====== INFORMATION GIVEN ======

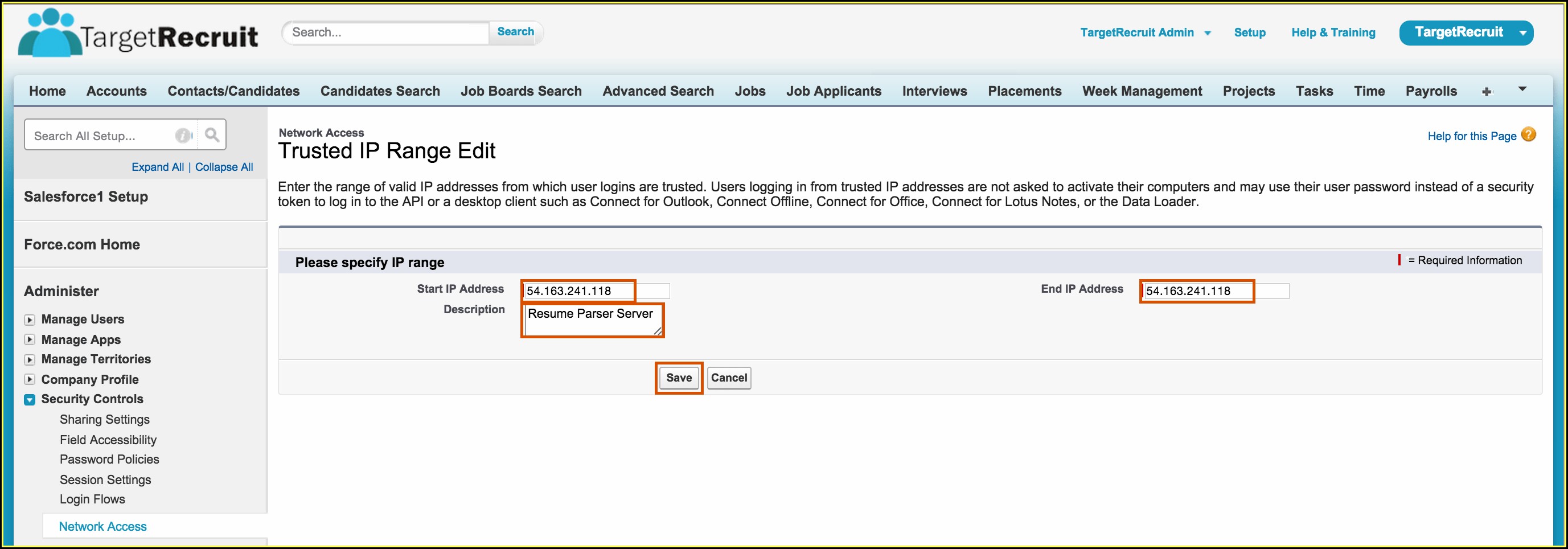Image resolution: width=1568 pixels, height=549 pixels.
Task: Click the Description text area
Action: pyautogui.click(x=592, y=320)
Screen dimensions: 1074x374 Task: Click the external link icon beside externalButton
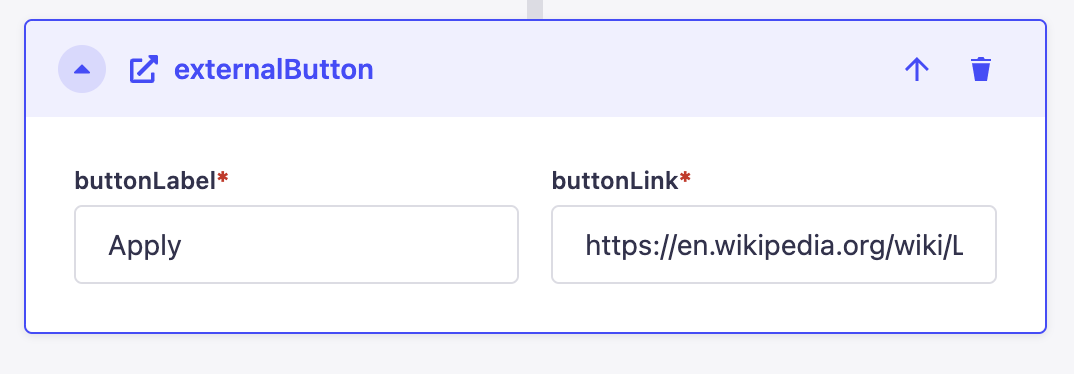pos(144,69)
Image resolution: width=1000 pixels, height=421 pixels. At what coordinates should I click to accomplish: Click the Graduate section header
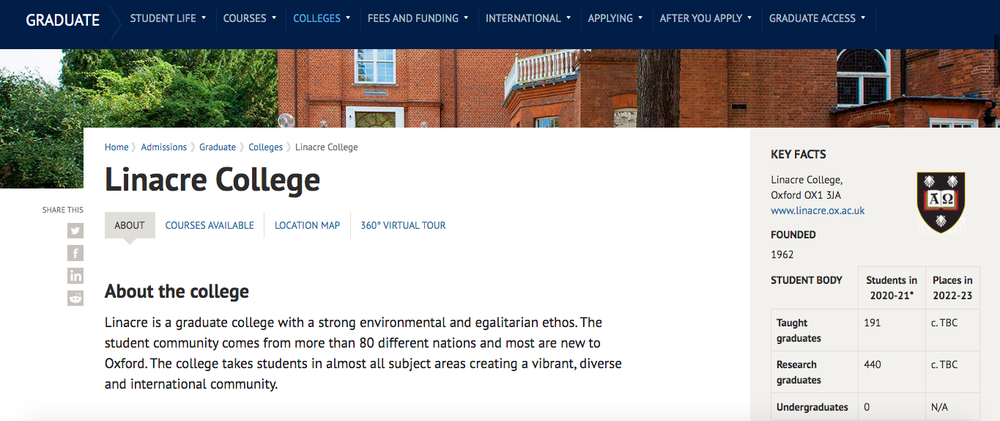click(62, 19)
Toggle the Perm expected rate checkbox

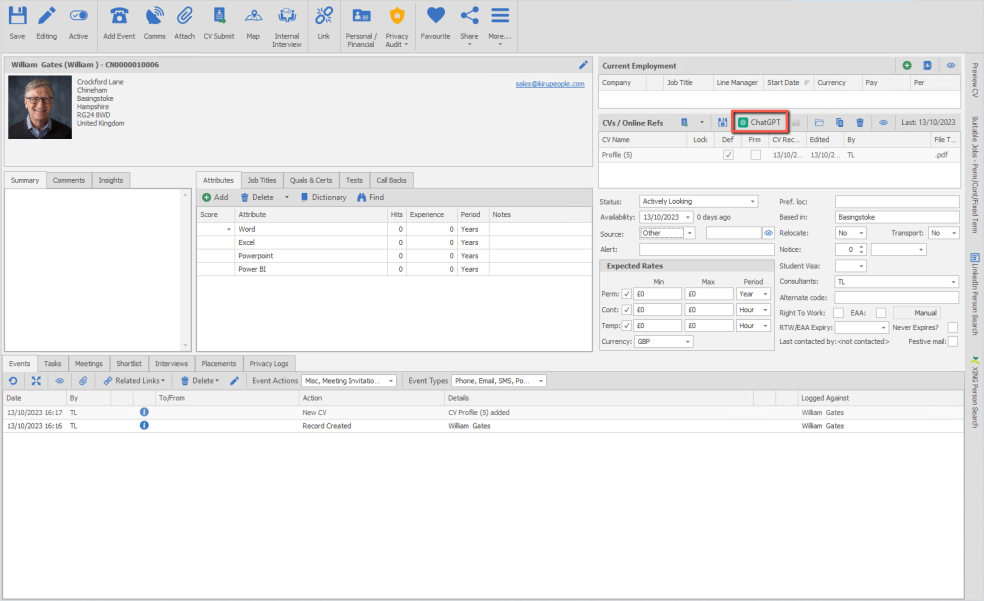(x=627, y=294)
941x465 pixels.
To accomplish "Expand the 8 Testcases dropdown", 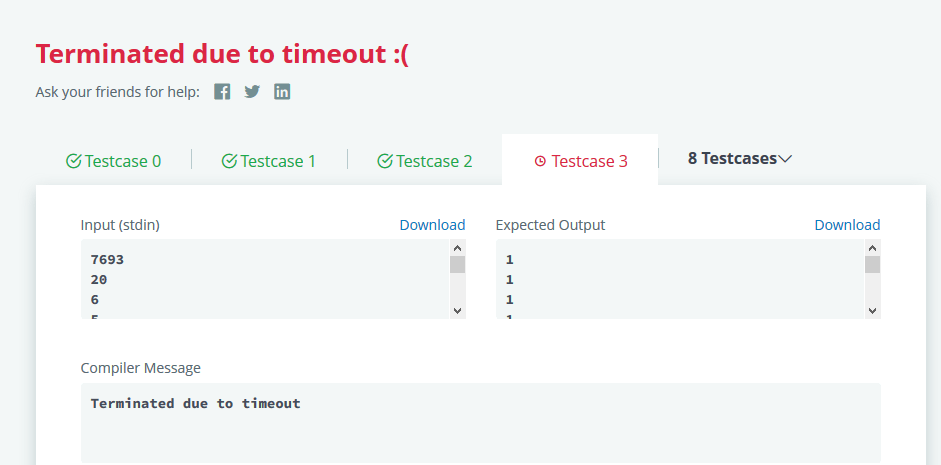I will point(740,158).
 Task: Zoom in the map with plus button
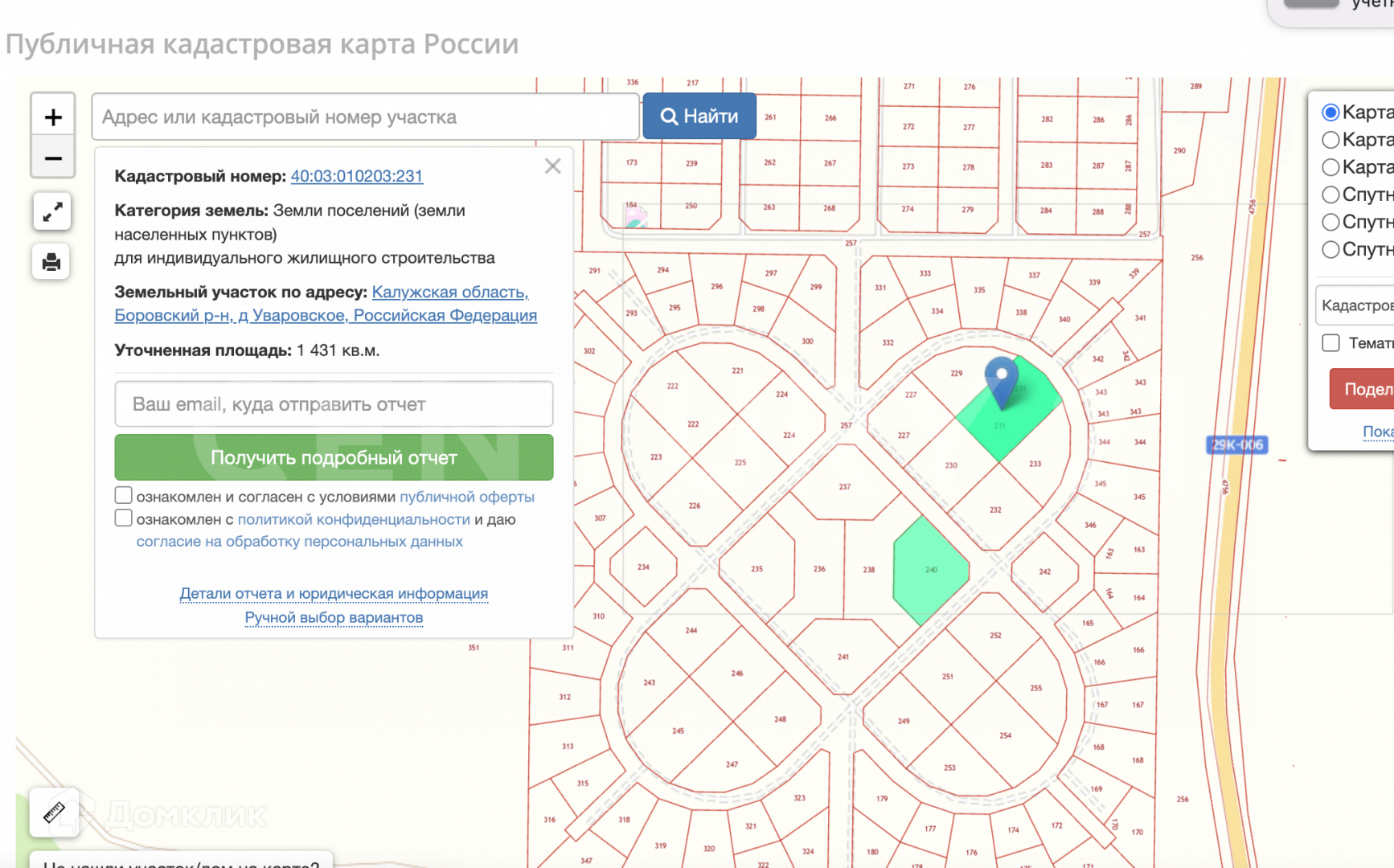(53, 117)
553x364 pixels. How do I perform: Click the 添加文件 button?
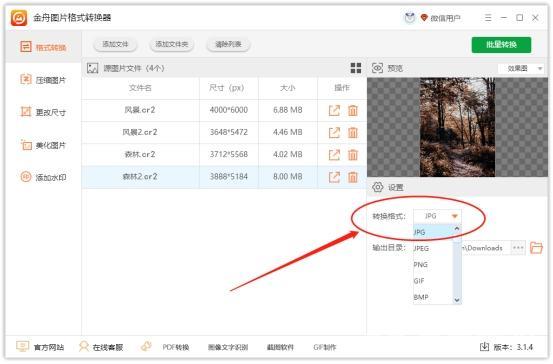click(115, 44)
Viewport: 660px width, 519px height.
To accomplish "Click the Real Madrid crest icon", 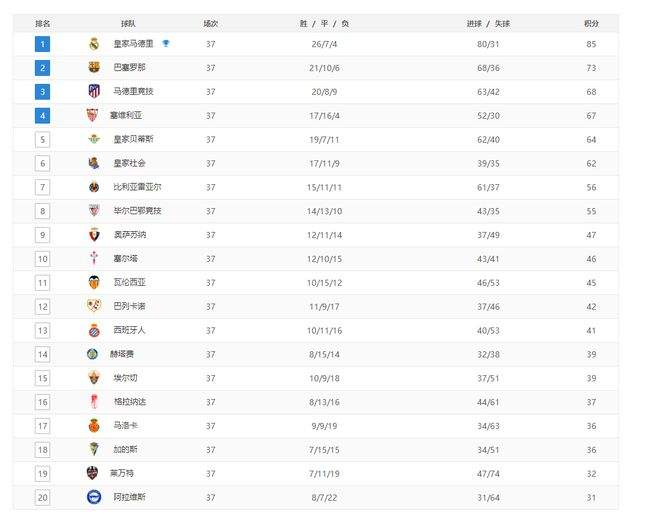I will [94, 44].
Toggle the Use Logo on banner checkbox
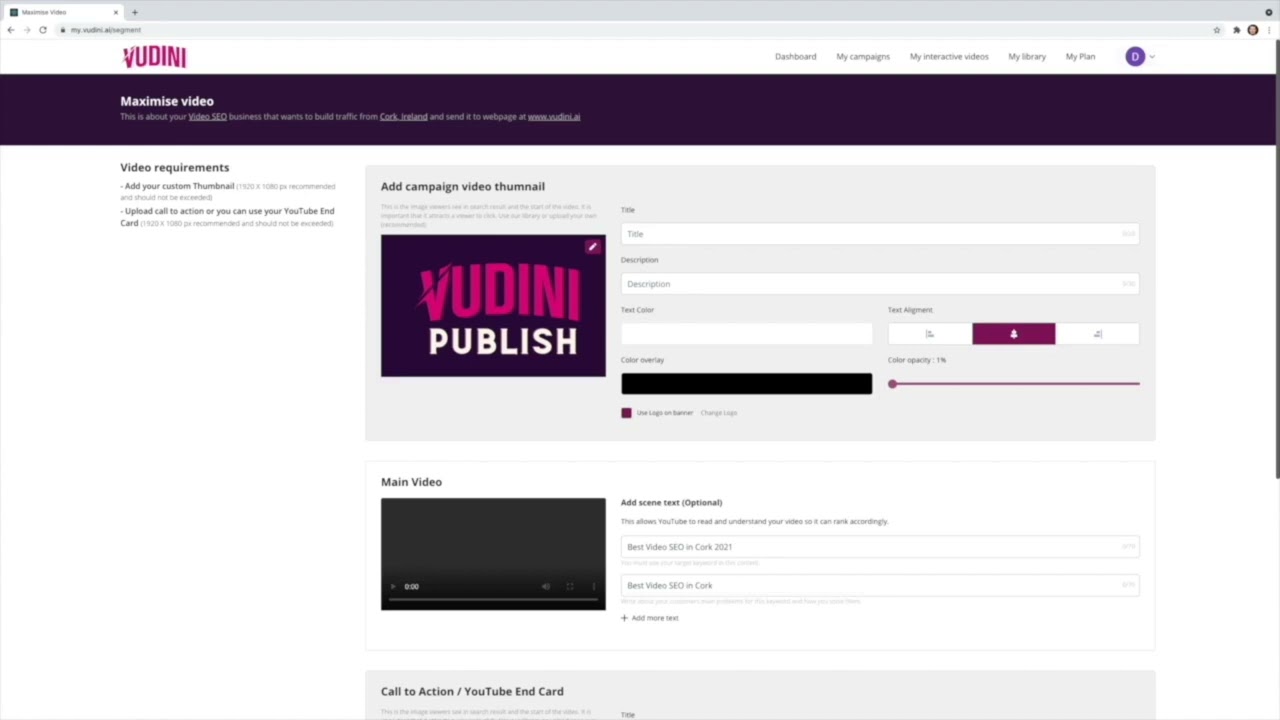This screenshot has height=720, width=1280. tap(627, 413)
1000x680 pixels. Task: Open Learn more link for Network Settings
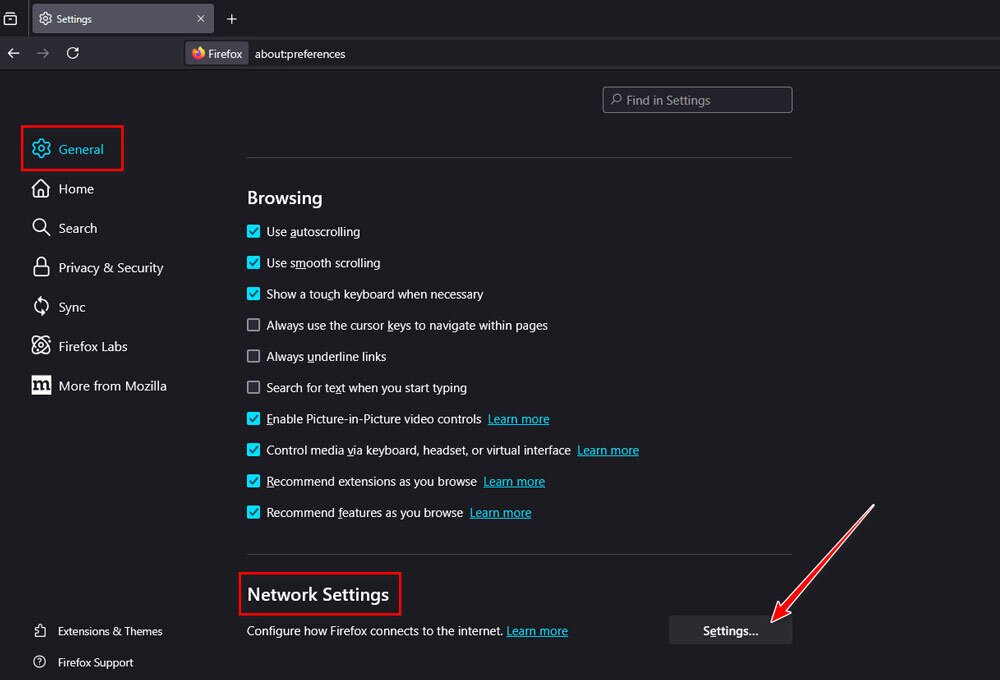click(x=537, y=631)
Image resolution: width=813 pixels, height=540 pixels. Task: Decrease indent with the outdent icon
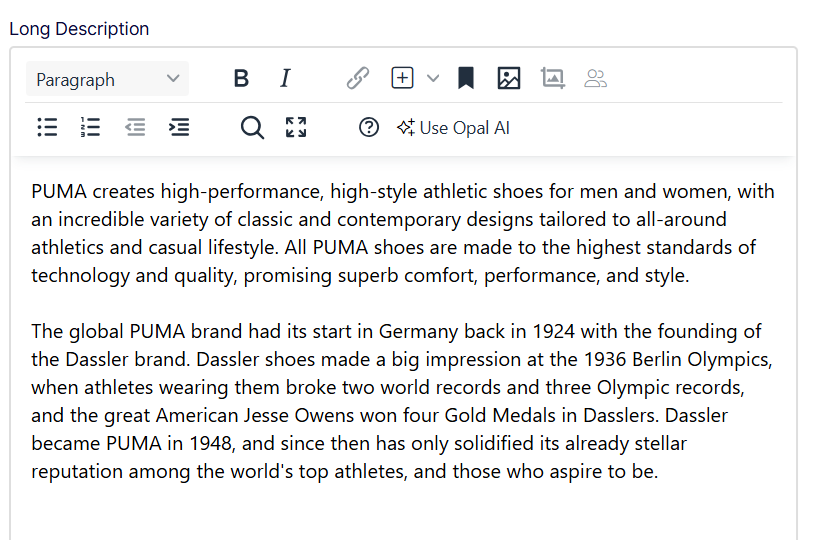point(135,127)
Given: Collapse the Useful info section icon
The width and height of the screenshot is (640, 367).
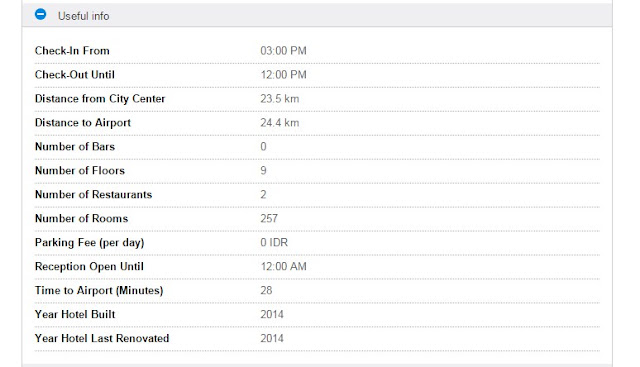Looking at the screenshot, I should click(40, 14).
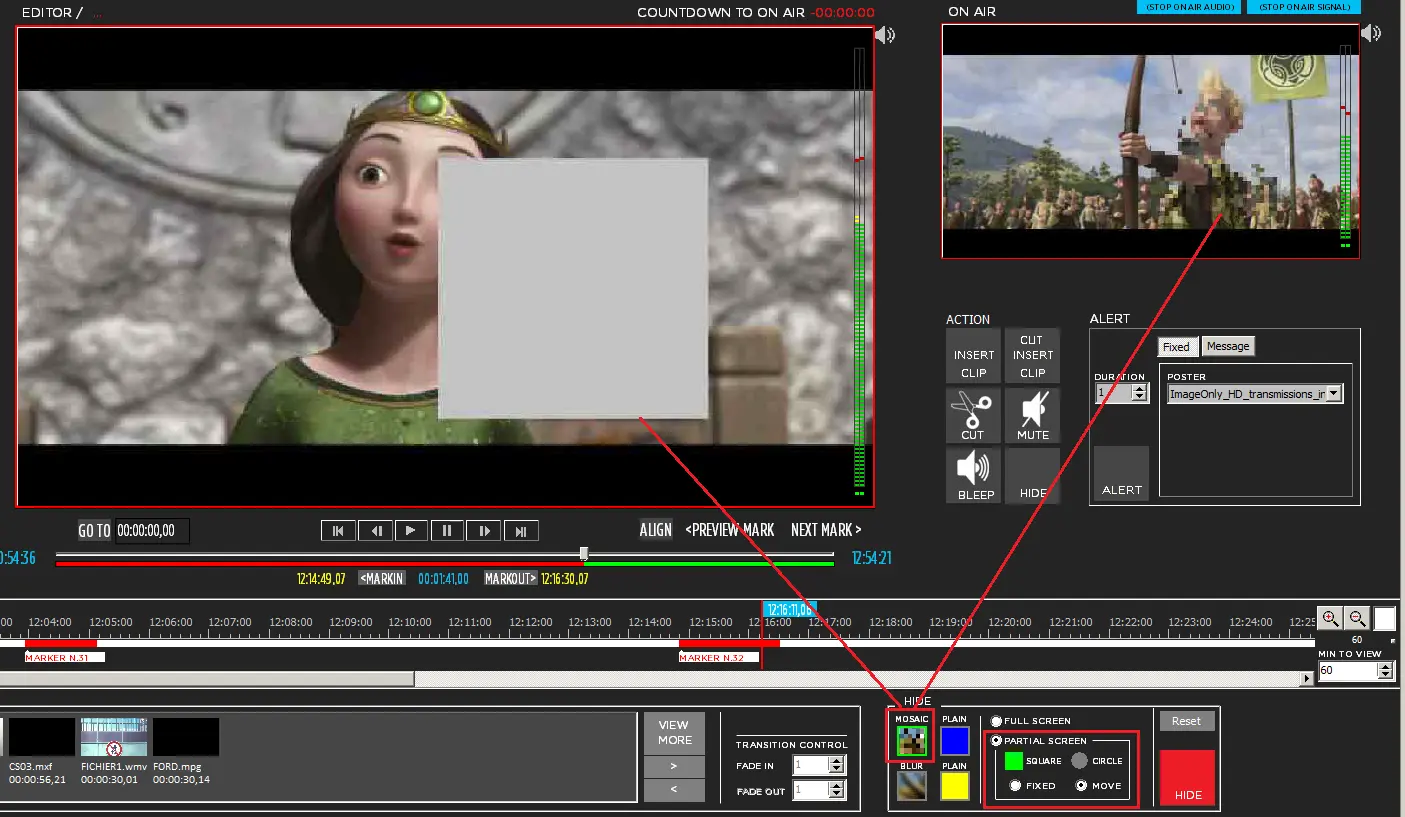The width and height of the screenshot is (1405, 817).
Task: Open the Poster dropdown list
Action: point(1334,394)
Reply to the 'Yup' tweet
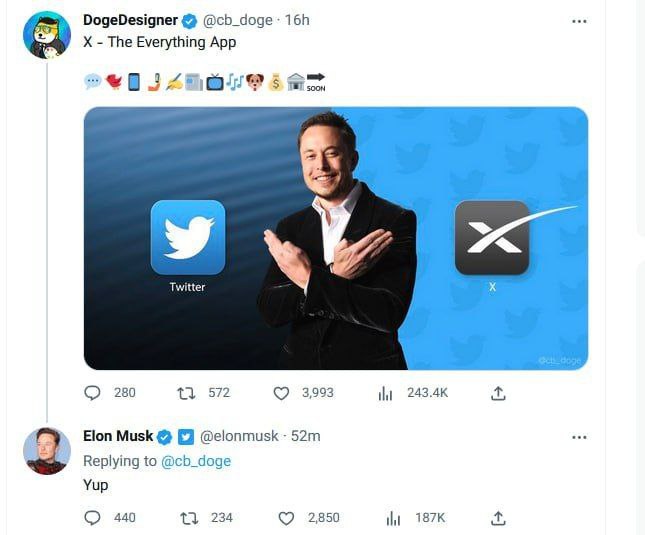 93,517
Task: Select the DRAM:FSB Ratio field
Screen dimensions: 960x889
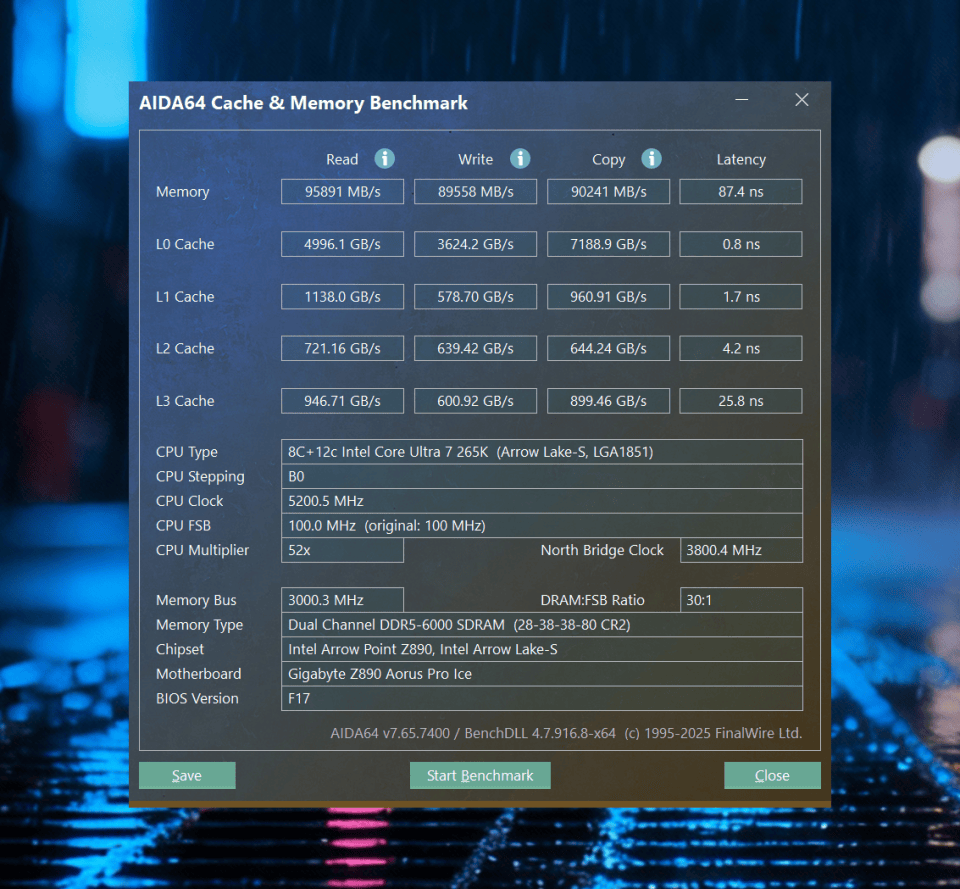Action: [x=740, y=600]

======

» **WHAT YOU NEED TO DO**
Your reply should hold only the lines running from the one with "Task: Select the DRAM:FSB Ratio field" to the end of the data above, set down exactly, pictures omitted.

» **SOLVED EXERCISE**
Task: Select the DRAM:FSB Ratio field
Screen dimensions: 960x889
Action: [x=740, y=600]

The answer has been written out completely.